Alfons X. „der Weise“: Das Buch der Spiele. Übersetzt und kommentiert von Ulrich Schädler und Ricardo Calvo. Lit-Verlag, Münster 2009, ca. 30 Euro (antiquarisch)

Der spanische König Alfons X. „der Weise“ soll durch einen Tritt seines Pferdes im Gesicht schwer verletzt worden sein. In historischen Quellen wird 1269 als das Jahr dieses Reitunfalls angeführt, dessen Folgen den König stark einschränkten: Die Deformation seiner Nase, das Heraustreten des Augapfels, ein Geschwür im Gesicht, Anschwellen der Beine, zeitweise Taubheit und starke Schmerzen hätten sein Leben lange Jahre beeinträchtigt.

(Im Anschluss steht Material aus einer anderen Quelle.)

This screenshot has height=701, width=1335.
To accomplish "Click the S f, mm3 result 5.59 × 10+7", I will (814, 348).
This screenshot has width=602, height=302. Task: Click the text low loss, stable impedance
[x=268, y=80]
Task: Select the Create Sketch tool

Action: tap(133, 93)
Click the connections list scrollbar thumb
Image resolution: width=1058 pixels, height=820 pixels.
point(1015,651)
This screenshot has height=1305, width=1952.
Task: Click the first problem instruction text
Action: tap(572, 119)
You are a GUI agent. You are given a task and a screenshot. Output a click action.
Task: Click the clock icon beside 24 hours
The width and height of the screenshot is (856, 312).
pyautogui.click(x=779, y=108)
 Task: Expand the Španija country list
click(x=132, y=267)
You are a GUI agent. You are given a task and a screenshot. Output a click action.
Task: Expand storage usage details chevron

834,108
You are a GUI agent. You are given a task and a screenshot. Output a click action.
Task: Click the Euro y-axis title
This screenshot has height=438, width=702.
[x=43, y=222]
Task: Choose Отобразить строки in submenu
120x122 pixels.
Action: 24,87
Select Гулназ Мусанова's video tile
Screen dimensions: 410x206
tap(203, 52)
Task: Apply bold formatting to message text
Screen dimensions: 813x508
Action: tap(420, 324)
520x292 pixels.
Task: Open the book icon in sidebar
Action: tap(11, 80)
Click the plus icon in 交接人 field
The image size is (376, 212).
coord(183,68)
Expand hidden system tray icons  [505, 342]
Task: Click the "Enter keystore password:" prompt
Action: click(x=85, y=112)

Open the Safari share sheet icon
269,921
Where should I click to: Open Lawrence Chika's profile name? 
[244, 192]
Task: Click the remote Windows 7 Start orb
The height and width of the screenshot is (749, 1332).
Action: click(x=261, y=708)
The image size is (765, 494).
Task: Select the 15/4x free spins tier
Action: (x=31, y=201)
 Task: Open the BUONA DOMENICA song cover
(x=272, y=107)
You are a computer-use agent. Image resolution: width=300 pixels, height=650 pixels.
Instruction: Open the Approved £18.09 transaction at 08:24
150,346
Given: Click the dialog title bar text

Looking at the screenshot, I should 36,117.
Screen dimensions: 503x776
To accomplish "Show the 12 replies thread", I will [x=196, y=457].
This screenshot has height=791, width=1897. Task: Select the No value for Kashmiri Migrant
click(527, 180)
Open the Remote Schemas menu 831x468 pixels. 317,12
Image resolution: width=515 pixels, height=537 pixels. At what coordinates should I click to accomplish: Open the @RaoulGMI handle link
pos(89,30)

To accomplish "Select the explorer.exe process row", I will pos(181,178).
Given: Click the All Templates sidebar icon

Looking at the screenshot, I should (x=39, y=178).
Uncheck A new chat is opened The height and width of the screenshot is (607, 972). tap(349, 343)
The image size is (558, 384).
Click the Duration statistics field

Sucht man nach den Beweggründen von Alfons X., das Spiele-Buchprojekt des 13. Jahrhunderts in Auftrag zu geben, darf man diese dramatische Episode als Motiv nicht unterschätzen: Das Buch, das sich auf sogenannte Sitzspiele wie Brett-, Karten- und Würfelspiele konzentriert, sei eben nicht nur für die Privilegierten des Hofes gedacht. Die beschriebenen Sitzspiele seien für alle Menschen im Königreich, für Männer und Frauen, für Alte, Schwache, Gebrechliche – und also sicher auch für diejenigen, die nicht mehr reiten konnten.